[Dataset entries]
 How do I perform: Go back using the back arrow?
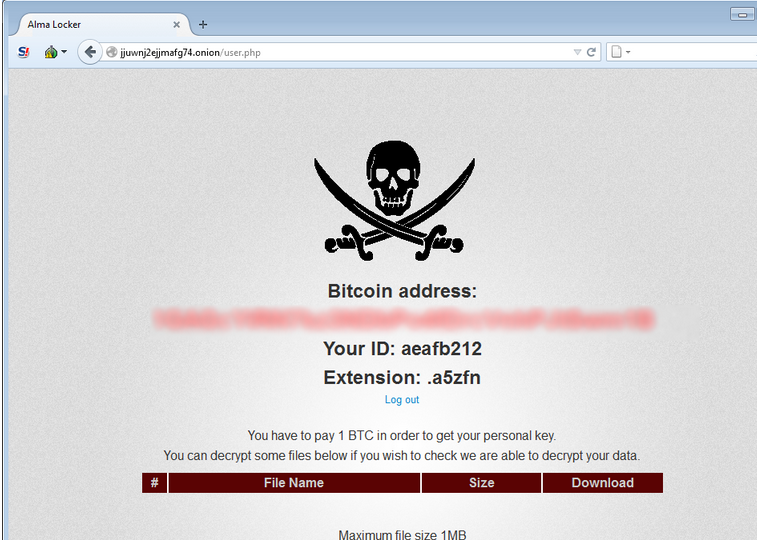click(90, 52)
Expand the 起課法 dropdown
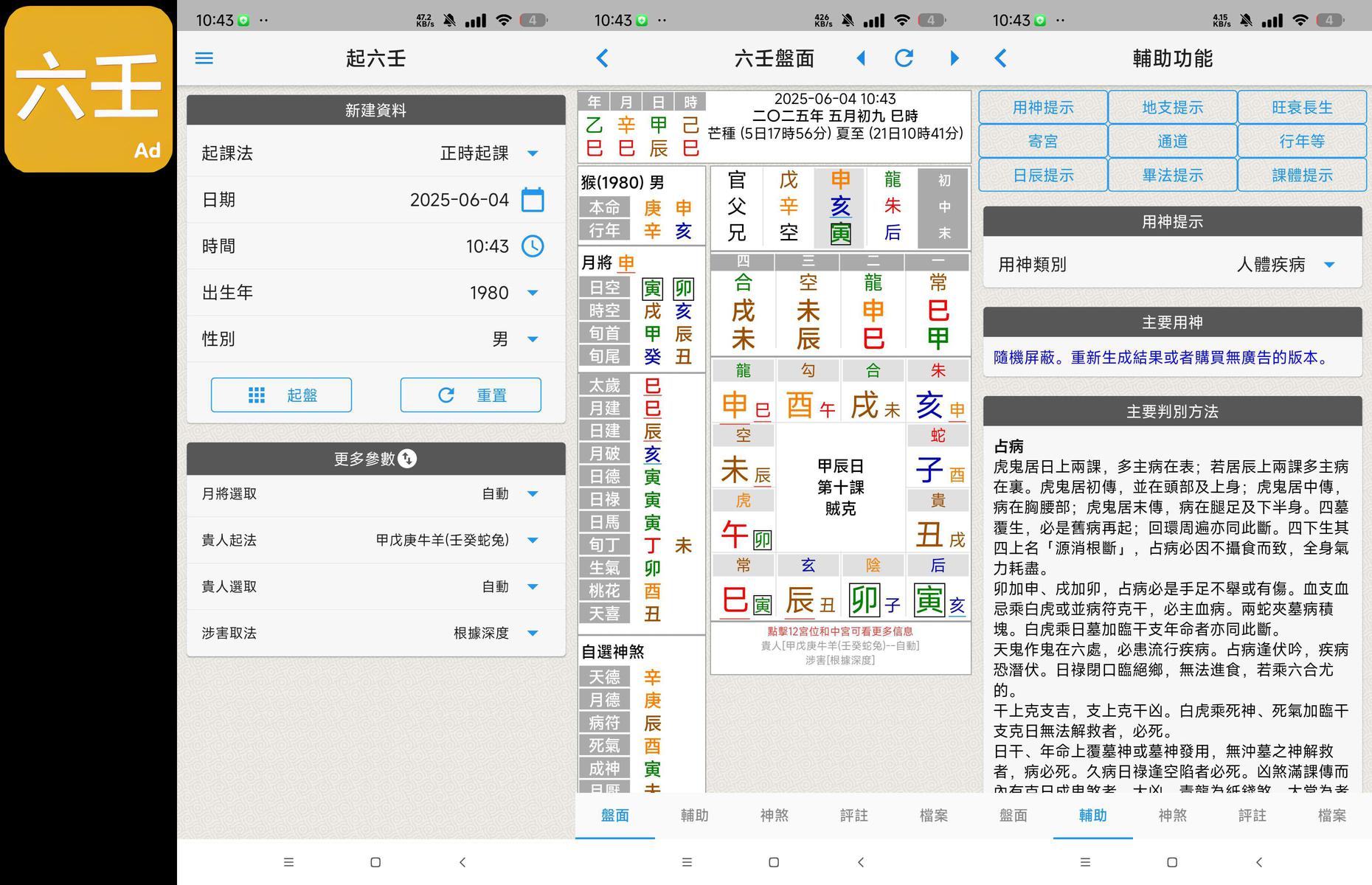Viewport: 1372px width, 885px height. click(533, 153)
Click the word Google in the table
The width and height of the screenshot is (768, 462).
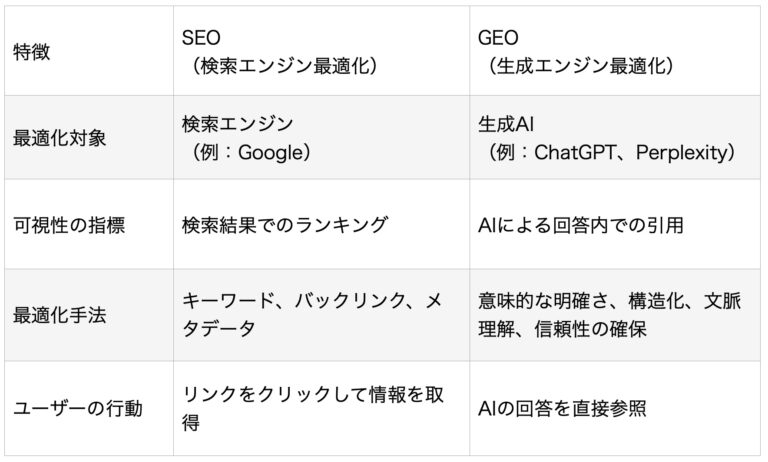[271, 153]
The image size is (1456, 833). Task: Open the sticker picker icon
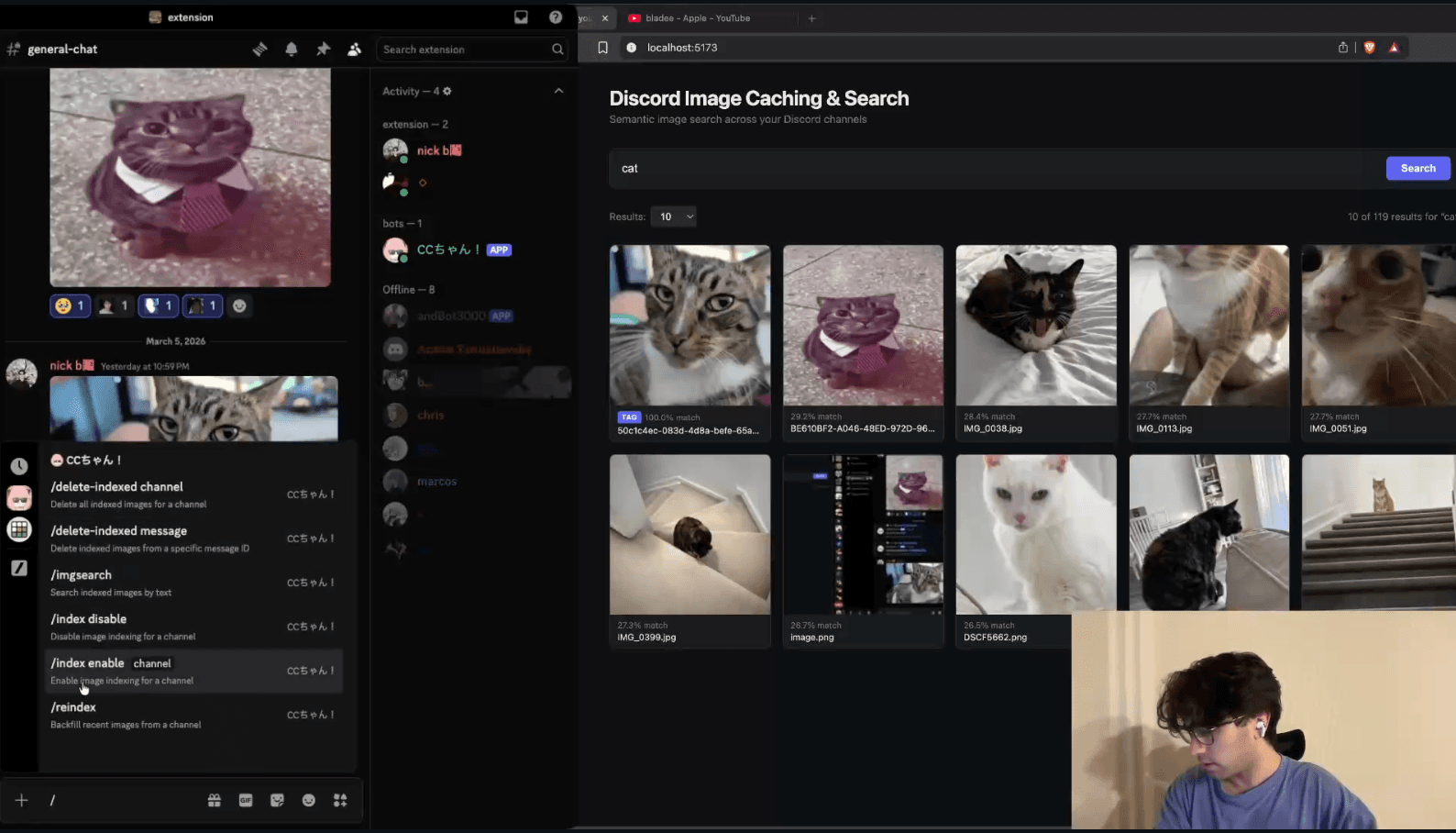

▶ **WHAT YOU NEED TO DO**
In your copy of the entries above, keep the text exact and leave out the pictures.

▶ **SOLUTION TO THIS PROBLEM**
 How do I perform: Go back using the back arrow?
click(90, 52)
Expand the 起課法 dropdown
Viewport: 1372px width, 885px height. click(533, 153)
Click the word Google in the table
The width and height of the screenshot is (768, 462).
[271, 153]
The image size is (1456, 833). Task: Open the sticker picker icon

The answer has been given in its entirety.